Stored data

####################

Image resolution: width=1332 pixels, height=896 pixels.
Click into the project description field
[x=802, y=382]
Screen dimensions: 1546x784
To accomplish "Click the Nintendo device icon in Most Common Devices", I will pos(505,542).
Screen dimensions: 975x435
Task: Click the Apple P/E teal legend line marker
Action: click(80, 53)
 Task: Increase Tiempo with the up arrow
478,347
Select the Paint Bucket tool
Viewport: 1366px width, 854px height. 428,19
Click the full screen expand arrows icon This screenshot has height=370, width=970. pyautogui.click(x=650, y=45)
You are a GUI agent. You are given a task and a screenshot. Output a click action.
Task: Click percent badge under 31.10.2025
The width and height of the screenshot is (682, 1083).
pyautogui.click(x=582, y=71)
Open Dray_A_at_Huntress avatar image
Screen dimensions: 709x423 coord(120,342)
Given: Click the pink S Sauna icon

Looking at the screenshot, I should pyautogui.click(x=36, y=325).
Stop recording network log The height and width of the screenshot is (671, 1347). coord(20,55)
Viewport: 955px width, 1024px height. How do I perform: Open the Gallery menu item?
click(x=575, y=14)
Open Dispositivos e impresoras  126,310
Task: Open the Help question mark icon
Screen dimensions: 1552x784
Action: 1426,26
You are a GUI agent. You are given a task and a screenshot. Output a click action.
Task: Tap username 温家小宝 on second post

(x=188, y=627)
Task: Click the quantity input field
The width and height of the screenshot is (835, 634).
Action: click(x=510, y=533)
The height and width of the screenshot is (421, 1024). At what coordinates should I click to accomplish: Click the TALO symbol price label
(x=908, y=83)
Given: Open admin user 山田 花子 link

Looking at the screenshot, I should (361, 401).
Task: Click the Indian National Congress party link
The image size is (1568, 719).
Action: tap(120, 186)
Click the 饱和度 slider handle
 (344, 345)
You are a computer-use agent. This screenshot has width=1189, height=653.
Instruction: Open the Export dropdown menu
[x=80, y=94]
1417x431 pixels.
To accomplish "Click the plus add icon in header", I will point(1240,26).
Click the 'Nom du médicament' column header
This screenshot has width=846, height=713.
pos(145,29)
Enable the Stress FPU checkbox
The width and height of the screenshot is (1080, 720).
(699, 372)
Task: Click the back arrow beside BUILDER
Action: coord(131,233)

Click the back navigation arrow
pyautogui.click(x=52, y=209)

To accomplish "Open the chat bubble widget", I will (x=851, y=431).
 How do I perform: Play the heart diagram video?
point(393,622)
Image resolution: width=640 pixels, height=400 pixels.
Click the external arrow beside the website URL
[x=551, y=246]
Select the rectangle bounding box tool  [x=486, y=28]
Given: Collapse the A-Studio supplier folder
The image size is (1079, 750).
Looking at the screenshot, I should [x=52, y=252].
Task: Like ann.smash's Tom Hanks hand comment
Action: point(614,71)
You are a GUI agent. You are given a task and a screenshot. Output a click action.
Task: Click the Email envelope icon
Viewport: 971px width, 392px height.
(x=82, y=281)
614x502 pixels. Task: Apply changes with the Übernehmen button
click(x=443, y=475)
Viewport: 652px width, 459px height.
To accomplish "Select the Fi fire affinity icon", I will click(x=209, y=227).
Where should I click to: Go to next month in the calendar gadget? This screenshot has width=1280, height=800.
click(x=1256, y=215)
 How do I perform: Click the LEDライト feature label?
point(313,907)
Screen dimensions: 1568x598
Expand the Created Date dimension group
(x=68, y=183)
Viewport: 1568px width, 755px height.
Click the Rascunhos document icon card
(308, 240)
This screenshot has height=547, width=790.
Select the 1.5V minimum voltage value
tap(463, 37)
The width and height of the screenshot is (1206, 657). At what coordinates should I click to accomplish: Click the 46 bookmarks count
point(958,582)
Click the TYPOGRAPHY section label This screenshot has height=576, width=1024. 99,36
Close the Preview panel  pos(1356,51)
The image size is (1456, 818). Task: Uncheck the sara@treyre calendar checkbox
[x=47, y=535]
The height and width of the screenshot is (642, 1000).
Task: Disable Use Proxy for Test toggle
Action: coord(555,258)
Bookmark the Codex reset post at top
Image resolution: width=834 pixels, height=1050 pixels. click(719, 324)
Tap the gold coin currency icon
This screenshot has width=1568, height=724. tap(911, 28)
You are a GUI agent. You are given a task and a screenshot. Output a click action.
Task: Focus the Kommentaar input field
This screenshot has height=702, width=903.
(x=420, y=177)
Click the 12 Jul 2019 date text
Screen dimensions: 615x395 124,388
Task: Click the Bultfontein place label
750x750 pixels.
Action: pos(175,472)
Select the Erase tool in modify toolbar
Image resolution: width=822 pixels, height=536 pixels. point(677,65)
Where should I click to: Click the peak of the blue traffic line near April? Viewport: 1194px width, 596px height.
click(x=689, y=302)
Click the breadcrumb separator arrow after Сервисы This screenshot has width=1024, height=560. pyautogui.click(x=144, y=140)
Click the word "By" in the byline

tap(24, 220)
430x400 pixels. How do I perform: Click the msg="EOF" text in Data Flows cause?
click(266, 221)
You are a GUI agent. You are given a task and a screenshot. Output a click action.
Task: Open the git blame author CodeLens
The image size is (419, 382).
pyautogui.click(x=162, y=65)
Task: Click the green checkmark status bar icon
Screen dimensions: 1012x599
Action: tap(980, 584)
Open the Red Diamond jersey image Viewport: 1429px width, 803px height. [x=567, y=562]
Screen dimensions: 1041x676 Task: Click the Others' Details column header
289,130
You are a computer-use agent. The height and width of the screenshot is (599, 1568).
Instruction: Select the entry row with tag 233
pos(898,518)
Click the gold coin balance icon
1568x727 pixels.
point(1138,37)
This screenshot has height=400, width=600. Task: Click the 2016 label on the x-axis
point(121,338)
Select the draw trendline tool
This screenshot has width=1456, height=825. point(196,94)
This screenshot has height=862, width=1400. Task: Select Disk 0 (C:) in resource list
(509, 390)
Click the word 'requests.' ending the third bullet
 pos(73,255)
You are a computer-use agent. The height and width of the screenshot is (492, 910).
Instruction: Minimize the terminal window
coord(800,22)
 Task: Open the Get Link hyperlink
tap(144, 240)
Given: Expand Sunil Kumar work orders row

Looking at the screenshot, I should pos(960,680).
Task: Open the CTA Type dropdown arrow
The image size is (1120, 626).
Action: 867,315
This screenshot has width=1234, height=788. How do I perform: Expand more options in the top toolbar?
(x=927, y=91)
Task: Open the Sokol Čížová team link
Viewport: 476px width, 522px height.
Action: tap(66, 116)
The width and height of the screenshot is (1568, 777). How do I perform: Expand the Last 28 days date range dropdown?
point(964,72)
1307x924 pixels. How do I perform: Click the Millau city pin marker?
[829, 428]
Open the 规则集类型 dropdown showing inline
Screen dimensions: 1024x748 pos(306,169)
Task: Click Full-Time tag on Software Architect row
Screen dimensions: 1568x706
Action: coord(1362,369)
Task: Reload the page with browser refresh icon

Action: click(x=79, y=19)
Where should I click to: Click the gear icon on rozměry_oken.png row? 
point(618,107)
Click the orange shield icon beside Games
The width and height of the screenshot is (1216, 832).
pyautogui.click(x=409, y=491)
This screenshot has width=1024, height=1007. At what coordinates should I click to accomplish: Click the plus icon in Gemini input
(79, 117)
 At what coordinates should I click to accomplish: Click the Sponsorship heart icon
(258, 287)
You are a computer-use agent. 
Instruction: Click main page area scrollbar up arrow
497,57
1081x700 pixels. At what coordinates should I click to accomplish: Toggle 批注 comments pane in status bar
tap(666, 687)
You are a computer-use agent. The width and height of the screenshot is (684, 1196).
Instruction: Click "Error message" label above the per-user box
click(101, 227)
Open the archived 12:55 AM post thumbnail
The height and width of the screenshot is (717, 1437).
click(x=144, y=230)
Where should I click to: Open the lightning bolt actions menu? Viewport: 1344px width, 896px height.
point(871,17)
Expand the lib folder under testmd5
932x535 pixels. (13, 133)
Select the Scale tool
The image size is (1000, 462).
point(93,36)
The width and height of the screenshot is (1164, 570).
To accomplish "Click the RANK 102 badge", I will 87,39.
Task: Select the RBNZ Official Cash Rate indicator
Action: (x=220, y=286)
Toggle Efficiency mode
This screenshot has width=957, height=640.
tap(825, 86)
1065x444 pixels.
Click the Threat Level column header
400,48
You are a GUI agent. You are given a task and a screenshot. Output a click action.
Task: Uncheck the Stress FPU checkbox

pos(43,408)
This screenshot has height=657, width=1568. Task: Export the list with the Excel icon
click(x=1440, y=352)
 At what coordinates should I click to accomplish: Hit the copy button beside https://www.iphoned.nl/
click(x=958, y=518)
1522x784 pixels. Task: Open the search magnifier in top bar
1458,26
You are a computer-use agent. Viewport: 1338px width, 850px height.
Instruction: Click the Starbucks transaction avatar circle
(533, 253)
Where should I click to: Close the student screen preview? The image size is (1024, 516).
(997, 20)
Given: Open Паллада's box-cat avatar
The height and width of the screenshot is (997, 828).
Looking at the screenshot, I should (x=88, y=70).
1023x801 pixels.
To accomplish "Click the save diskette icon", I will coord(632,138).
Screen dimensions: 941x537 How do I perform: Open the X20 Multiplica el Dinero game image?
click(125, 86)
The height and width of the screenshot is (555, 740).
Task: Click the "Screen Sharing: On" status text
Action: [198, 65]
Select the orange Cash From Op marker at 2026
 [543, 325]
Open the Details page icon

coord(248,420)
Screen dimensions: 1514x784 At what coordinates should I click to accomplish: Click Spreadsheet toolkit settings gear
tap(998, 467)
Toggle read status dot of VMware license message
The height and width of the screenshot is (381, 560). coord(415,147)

####################

**What you have to do**
With the line containing "Click the full" as the last one, please set down exactly the lines of the records above from their very first line, and nothing more.

**Result below**
Image resolution: width=1332 pixels, height=896 pixels.
Click into the project description field
[x=802, y=382]
Screen dimensions: 1546x784
To accomplish "Click the Nintendo device icon in Most Common Devices", I will pos(505,542).
Screen dimensions: 975x435
Task: Click the Apple P/E teal legend line marker
Action: click(80, 53)
 Task: Increase Tiempo with the up arrow
478,347
Select the Paint Bucket tool
Viewport: 1366px width, 854px height. 428,19
Click the full screen expand arrows icon This screenshot has height=370, width=970. pyautogui.click(x=650, y=45)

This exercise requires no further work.